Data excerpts
────────

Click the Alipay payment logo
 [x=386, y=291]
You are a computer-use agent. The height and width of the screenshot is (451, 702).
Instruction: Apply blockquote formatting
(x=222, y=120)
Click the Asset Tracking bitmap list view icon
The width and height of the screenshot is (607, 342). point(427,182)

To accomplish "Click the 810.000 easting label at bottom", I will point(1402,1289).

────────

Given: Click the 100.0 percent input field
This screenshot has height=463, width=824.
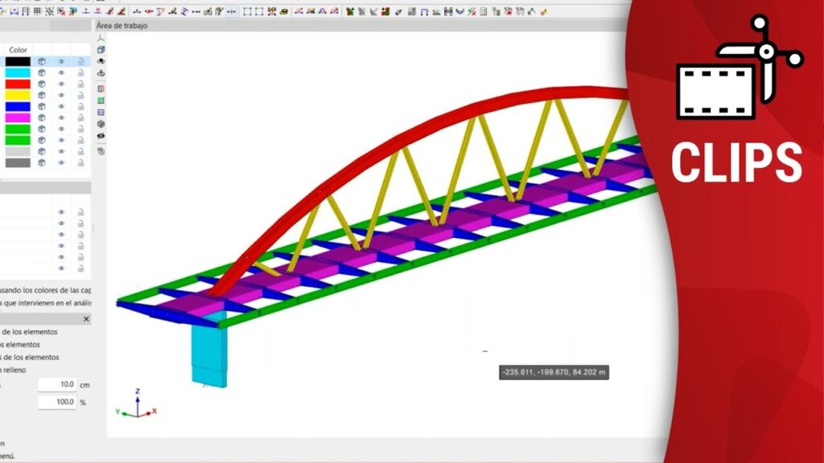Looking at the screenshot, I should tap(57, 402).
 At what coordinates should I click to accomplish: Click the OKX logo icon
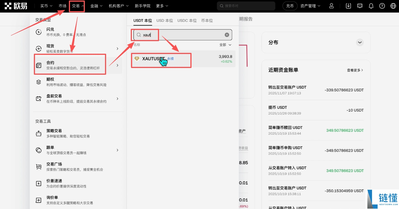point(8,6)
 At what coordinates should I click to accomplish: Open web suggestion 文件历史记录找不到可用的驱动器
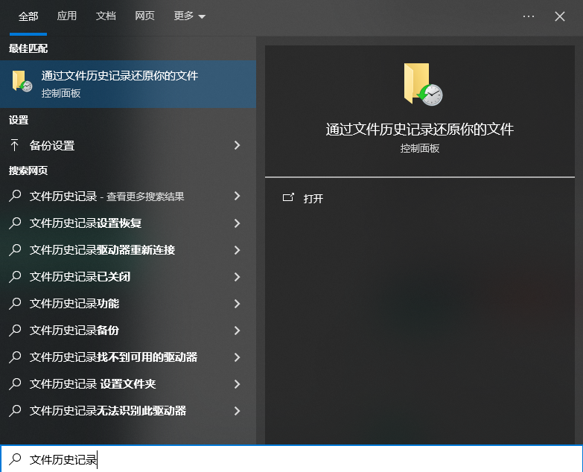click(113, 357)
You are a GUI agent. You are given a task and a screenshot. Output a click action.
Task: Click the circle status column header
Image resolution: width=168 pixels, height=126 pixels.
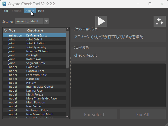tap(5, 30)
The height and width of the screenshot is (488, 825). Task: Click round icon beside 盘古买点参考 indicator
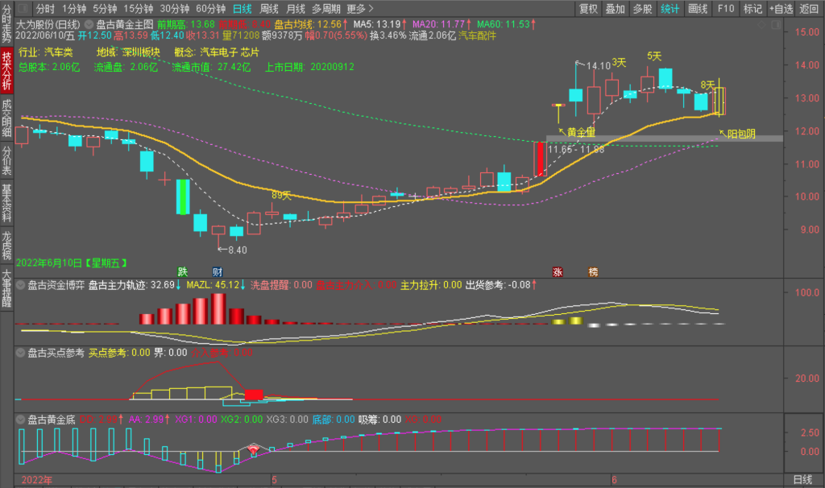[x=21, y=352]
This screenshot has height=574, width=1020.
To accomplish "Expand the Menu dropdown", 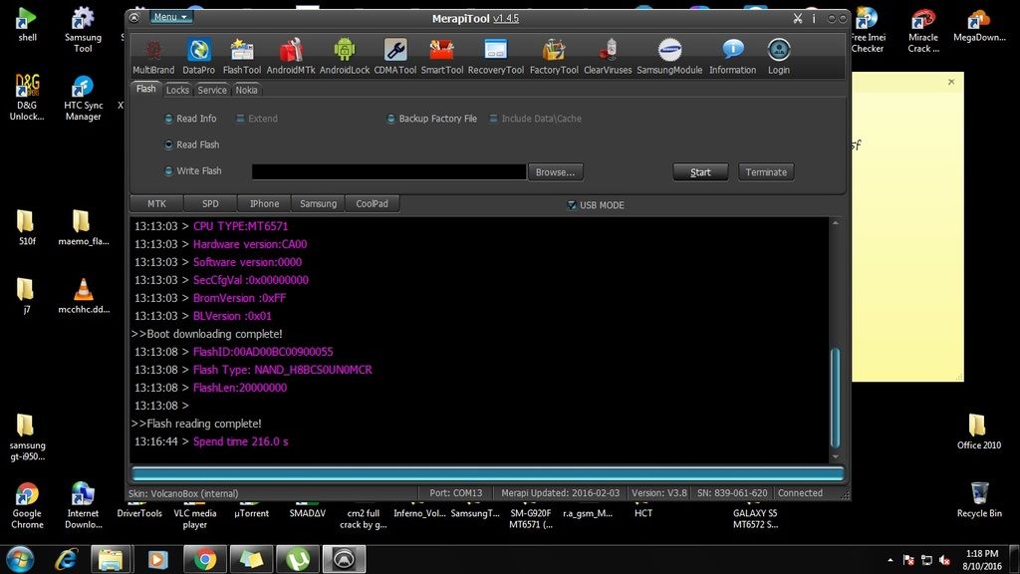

────────

** PROMPT **
Which lines of the data contain the string "agent"? Copy each one.

** RESULT **
You are a computer-use agent. The height and width of the screenshot is (451, 702).
You are a GUI agent. You are given a task and a screenshot. Output a click action.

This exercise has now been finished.